Short problem →
Scale the material from its beginning down to the line containing "Looking at the screenshot, I should point(883,260).", both ends included, and write all those lines out again, requests too. Multiply each coordinate in the answers by 2.1 and round to whole numbers, with halves going up. Leave every other number unchanged.

Exercise material →
********

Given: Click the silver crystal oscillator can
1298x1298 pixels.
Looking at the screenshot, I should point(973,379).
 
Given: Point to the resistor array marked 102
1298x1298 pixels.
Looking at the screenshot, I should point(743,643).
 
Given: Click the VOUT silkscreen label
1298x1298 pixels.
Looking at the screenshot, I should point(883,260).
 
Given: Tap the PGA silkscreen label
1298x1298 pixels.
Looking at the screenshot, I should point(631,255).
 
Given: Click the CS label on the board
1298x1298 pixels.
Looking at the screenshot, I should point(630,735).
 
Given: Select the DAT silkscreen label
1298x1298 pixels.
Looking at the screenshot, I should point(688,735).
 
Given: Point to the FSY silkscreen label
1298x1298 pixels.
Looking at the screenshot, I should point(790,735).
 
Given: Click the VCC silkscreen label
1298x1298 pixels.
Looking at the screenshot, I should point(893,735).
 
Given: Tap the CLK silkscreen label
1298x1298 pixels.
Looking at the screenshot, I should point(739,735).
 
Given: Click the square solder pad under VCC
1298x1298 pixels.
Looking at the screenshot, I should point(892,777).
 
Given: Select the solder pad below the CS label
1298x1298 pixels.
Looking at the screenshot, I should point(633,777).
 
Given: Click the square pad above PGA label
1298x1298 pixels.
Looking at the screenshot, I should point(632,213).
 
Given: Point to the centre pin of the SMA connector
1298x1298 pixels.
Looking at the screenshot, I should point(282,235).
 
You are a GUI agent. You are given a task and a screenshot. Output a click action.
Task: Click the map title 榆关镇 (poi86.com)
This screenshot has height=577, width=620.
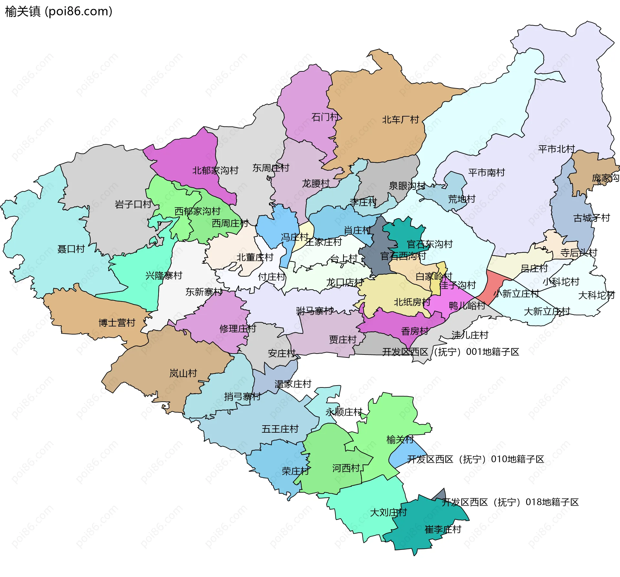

********

Correct output →
Given: Click the silver crystal oscillator can
1298x1298 pixels.
Looking at the screenshot, I should point(2043,796).
 
Given: Point to the resistor array marked 102
1298x1298 pixels.
Looking at the screenshot, I should point(1560,1350).
 
Given: Click the VOUT silkscreen label
1298x1298 pixels.
Looking at the screenshot, I should point(1854,546).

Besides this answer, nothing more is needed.